Я, похоже, заснул. Меня тронула за рукав пожилая женщина. Я сразу узнал, кто она, но никак не мог вспомнить, кем она мне приходится. Соседка, мать приятеля? Она рассказала мне о том, что я знал и без нее: кто из моих друзей живет в Нетании, кто в Америке, а кто и в Германии. Она состарилась, ее врожденная глупость лишилась энтузиазма, и сейчас с ней легко можно было перекинуться несколькими фразами без того, чтобы какая-то пружина в тебе грозила бы сорвать тебя с места посреди разговора. Я улыбался ей такой мягкой улыбкой, от которой у нее останется, надеялся я, приятное воспоминание об этой встрече.

Мы расстались с ней, и я пошел на ту первую улицу, которая осталась в моей памяти как моя первая улица, на которой я жил в раннем детстве и где у меня был железный крюк, которым я летом гонял обод, а зимой цеплял задний борт осторожно продвигающегося по скользкой дороге грузовика, чтобы прокатиться за ним на коньках. Я не узнал эту улицу, как не узнал ее и лет двадцать назад, когда прошелся по ней в последний раз.

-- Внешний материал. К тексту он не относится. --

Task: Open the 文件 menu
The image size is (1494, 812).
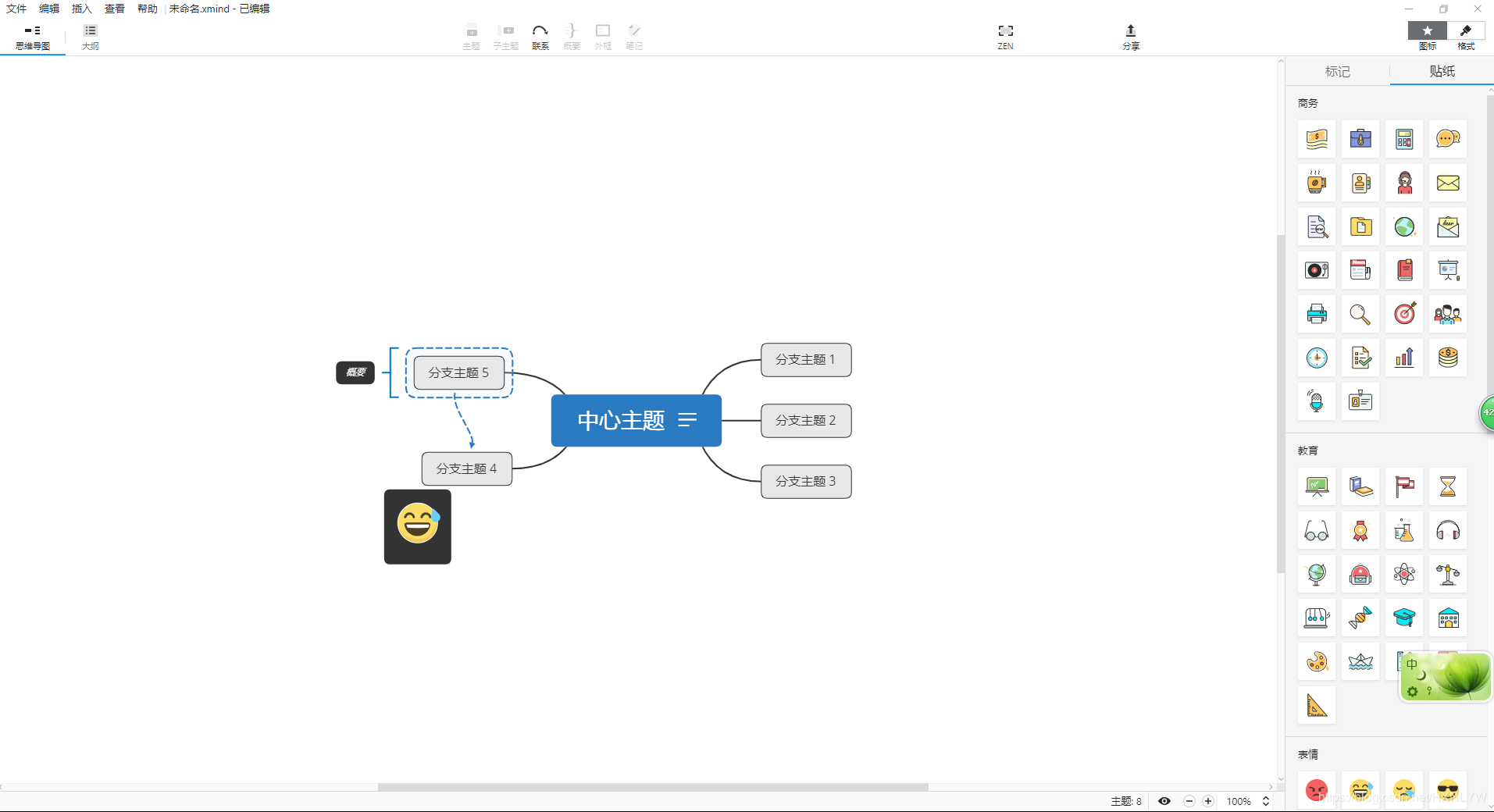Action: [16, 9]
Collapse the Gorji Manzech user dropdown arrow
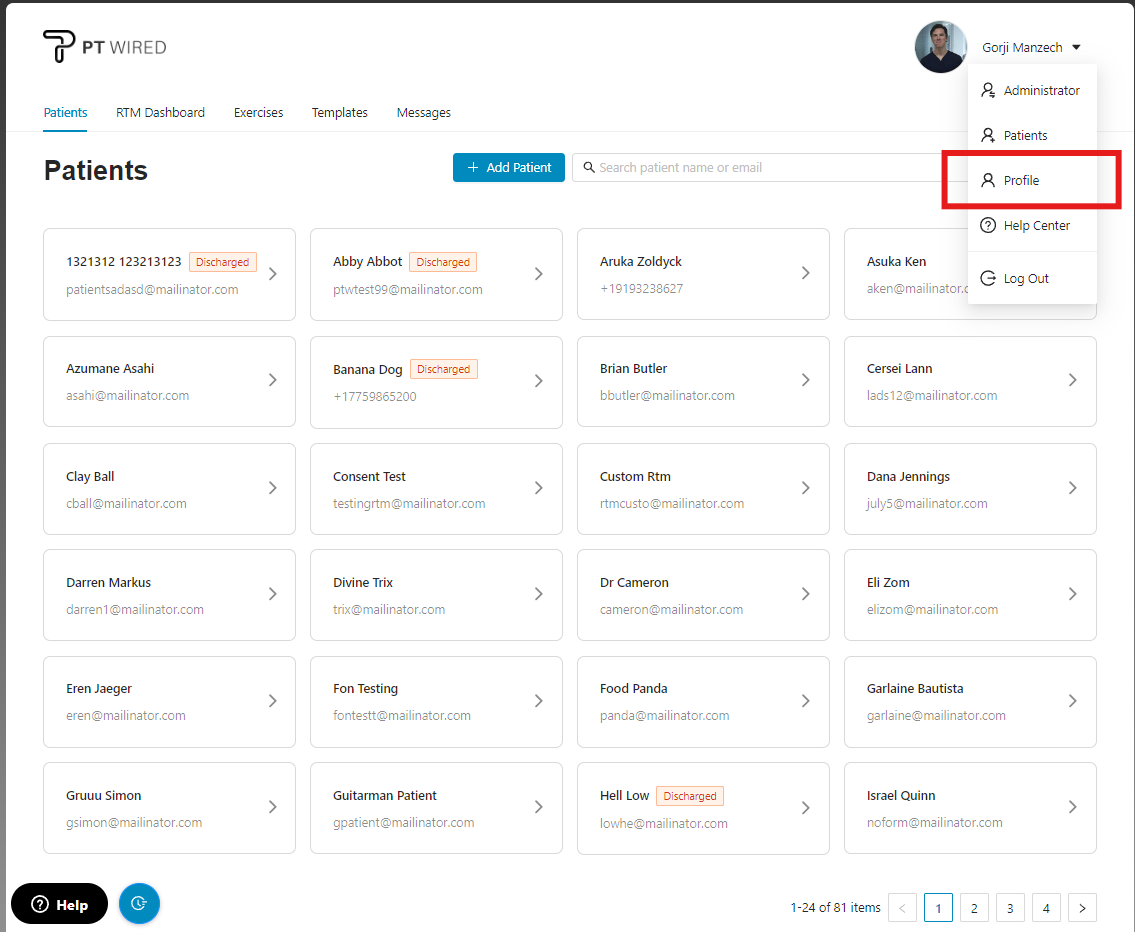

Мне даже не показалась знакомой та вывеска с железными буквами на проволочной сетке, которые, мне казалось, я хорошо помнил и которые со стороны угла двух улиц читались «БОЛЬНИЦА», а изнутри проходного больничного двора — «АЦИНЬЛОБ». Отец любил это слово, и когда мы с ним возвращались домой через больничный двор, я всегда читал вслух эту вывеску, чтобы сделать ему приятное.

Потом я поплелся на другую улицу, к дому, из которого ходил в школу и во дворе которого был тот самый колодец. Я осмотрел его. Летом вокруг него, разумеется, не было никакого льда. Я проверил, как вращается ворот, гремит ли на нем цепь и как ударяется о поверхность воды жестяное ведро. Я проверил, на месте ли уличный туалет на две кабинки с не манерными и кокетливыми в виде сердца, а с обычными, без затей, круглыми отверстиями на возвышении в одну ступеньку. На месте ли старый дровяной сарай, на покрытой шершавым рубероидом крыше которого я часто прятался во время игры в прятки, которая у нас звалась жмурками. Я обошел тот угол большого каменного дома, в котором была наша квартира, проверив расположение трех окон, смотрящих из двух комнат и кухни. Глянул на липу над крыльцом, на которую я почему-то ни разу не взобрался. Я прошел по улице, по которой возвращался ночью с фонарем, чтобы ступать в просохшие чужие следы, а не в размякший после дождя чернозем улицы. Что-то все же налипало на галоши или туфли и отвороты брюк, что все называли грязью. Но это была не грязь, это была земля. Хотя, конечно, не только земля. Однажды из этой земли я пытался выковырять ржавый болт и вдруг с ревом и воплями рванулся домой, потому что от моих пальцев исходила жуткая вонь давно раздавленной грузовиком курицы, чей клюв вышел из земли вместе с болтом.

А вот в этом дворе кто-то убил женщину, в этом доме жил слабоумный мальчик, утонувший в реке. Он запомнился мне бредущим к берегу. Я обогнал его. Он смотрел в землю и бормотал: «А мясо кончилось. А рыба осталась». А в этом дворе мы с одноклассником после недолгих поисков нашли на ярко-белом снегу тоже яркий, но малиновый труп его ободранной собачником дворняжки Нерки. В этом моем однокласснике с детства все видели будущего негодяя, его не любили учителя. Приехав однажды, я услышал, что он ударил кого-то ножом, но по счастью не достал сантиметра до сердца. В следующий приезд я узнал, что он повесился у себя на чердаке. Никто, кроме меня, не видел слез, которые катились у него по щекам, когда мы нашли его собаку.

Я еще сходил на реку и проверил, правильно ли я помню угол, под которым поднимается от реки берег, заканчиваясь большими гранитными камнями, которые недостаточно велики, чтобы называть их скалами.

Сон длился, и время шло даже во сне.